A clever and fun respite as the trajectory of the series bends toward finale. It is pretty much a standalone (or appears so), but with the focus, finally, mostly on the Doctor. Ultimately enjoyable, even though I got somewhat ahead of it (in the hope that they were going to go the interesting way). It was surprisingly devoid of strong emotion, however, even with a couple of really painful moments. It tried to make up for that with the show close and the reaction of main bad guy, but still was surprising. Curious to see where the last three eps. take us.

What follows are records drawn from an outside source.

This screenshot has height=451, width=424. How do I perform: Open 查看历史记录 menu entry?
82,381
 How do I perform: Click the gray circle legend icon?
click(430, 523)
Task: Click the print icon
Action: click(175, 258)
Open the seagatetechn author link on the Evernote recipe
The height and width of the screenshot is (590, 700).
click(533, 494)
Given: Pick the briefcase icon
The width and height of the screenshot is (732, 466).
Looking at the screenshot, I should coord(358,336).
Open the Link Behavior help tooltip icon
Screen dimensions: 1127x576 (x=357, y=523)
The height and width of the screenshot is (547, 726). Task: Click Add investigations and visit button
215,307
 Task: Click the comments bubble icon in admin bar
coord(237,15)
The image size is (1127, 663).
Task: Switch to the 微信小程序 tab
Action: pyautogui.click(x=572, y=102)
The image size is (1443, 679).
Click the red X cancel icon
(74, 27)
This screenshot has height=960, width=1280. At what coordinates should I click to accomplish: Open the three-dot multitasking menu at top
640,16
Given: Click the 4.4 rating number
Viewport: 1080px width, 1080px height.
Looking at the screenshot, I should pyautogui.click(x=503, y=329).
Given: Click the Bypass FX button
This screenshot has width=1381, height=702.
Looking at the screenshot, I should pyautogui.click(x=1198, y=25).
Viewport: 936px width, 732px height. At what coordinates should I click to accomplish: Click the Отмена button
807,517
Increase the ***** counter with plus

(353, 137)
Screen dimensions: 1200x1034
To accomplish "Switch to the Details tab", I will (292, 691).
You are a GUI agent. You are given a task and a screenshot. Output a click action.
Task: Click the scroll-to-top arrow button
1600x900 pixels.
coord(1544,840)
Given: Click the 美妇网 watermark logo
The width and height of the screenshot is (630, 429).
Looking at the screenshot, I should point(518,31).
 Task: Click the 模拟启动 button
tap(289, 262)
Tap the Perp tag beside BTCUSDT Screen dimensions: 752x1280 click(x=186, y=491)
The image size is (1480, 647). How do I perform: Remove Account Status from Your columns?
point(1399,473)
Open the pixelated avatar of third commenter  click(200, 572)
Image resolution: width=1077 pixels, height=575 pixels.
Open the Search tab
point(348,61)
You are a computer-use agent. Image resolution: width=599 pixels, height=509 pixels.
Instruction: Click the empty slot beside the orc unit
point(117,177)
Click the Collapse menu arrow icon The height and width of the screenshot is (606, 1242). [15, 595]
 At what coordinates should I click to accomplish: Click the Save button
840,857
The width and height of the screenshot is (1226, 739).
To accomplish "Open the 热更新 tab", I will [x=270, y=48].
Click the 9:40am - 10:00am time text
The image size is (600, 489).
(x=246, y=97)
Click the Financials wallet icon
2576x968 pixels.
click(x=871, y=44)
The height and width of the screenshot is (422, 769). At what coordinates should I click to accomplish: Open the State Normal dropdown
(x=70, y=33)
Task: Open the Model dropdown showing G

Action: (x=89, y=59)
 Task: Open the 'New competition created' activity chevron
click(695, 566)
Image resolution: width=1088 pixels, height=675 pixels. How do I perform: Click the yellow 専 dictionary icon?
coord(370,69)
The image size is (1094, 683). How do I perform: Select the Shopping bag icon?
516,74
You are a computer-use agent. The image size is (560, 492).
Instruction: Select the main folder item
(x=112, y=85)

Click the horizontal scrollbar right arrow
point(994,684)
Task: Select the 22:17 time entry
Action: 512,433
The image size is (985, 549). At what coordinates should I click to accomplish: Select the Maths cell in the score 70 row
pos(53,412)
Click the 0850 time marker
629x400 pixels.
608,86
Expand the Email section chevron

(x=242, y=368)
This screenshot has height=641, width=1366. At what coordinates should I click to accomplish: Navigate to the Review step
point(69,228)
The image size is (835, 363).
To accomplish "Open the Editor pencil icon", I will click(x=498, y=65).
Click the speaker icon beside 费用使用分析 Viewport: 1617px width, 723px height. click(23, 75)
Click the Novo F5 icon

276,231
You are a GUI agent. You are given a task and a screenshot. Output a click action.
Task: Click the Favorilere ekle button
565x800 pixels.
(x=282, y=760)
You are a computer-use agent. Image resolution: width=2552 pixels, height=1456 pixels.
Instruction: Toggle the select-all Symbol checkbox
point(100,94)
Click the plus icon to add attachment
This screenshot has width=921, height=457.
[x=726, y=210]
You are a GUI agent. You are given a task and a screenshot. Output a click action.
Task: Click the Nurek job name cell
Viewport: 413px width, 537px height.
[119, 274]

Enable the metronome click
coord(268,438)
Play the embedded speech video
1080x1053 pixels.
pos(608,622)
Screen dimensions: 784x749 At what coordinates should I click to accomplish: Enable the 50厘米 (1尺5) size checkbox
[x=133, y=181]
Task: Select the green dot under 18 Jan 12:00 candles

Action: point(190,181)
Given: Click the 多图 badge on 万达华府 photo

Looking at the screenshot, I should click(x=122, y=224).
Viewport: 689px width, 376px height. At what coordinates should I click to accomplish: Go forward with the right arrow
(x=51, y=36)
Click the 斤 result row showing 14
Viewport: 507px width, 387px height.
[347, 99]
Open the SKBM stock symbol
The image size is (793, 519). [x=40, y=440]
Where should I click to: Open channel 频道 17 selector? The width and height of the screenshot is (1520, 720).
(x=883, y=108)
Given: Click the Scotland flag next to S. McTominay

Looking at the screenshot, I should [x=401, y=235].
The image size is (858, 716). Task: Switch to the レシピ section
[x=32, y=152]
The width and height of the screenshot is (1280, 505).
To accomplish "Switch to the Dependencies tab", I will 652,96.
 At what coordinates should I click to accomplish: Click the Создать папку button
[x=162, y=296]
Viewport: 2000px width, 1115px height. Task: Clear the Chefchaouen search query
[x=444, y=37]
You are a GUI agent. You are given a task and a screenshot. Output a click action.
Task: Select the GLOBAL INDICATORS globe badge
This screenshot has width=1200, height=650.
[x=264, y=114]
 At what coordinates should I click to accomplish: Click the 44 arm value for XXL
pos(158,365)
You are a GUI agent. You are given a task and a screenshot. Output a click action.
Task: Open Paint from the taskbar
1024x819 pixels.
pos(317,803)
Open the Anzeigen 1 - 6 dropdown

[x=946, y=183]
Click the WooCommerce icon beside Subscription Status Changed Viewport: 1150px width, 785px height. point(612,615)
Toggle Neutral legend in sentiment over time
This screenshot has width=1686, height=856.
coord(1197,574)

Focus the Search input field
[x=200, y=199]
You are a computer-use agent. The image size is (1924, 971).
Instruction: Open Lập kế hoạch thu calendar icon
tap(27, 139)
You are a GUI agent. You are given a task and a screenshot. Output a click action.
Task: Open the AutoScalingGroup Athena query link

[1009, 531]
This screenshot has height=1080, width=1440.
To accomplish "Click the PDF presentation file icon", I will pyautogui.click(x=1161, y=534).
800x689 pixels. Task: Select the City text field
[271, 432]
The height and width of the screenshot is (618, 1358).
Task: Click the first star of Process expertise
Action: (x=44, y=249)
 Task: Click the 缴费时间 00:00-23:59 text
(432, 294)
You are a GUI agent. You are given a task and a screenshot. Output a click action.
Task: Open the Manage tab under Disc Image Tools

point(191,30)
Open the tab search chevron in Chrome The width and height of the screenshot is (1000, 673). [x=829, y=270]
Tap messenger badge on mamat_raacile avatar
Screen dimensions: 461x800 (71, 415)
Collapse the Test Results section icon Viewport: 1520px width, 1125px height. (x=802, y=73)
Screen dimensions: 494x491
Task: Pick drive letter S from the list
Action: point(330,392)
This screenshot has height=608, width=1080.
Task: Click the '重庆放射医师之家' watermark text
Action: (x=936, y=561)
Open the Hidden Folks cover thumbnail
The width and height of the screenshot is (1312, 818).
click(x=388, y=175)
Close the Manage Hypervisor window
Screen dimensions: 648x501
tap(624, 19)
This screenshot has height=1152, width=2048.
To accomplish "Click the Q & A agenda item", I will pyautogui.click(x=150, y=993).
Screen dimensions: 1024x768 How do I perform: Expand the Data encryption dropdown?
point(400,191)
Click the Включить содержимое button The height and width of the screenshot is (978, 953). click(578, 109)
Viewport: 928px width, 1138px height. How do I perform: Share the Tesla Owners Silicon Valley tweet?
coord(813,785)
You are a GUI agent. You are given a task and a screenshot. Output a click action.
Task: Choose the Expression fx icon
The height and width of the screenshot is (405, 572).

This season continues to beat the political drum loudly, and I’m all for it as Chibnall is using history to reflect on current issues. In this case, it is more subtle than Rosa was earlier in the run. The episode itself interesting and fun, if a little forced in the clues and resolution (which is about as hand-wavy as you can get). But we are starting to see more about this Doctor and that is welcome. This had a very stand-alone feel to it, so I’m guessing this is the breath before the wind up to a finale (2 eps left, plus the New Year’s show which replaces the traditional xmas day episode). At least I’m hoping so. There was clearly an arc being built at the top of the series, but we’ve not seen it built on much.
It Takes You Away Some nice emotional work in this episode. And some additions to the Who canon as well. This is a fast-paced tale with some nice twists, and a few shortcuts. It isn’t brilliant Who, but it is inventive and full of some great asides by several of the characters. It also has begun to bend the arc back to the beginning of this series, which is necessary given the proximity of the finale. It’s been a good ride getting here, but it isn’t feeling like a cohesive whole yet. There is lots of character work and some big milestones, but the shape is a little amorphous and Whittaker is still a little vague as a character, ceding focus to the companions a bit too much in my opinion. However, I still feel like it is headed somewhere, so willing to have faith. Even if I end up unfulfilled on that point, it has been a fun season and a fairly smooth transition of Doctors and show-runners.
The Battle of Ranskoor Av Kolos
Wow, that was a fast season, but it definitely came full-circle, as expected. I’m not sure I felt as much a sense of completion as I’d have liked. The main arc was hard to hold onto and respond to since it didn’t get echoed quite enough to keep it fresh for me, even with the previous episode refreshing our memory of it, and Grace in particular. Still, a rich and complex story with a nice part for Mark Addy (Oasis, Game of Thrones) and button for the Tardis crew. I’d have liked something that felt like it came to more of a plateau, but it isn’t without a bit of bittersweet joy and an indication of new directions for the extended family in the blue box.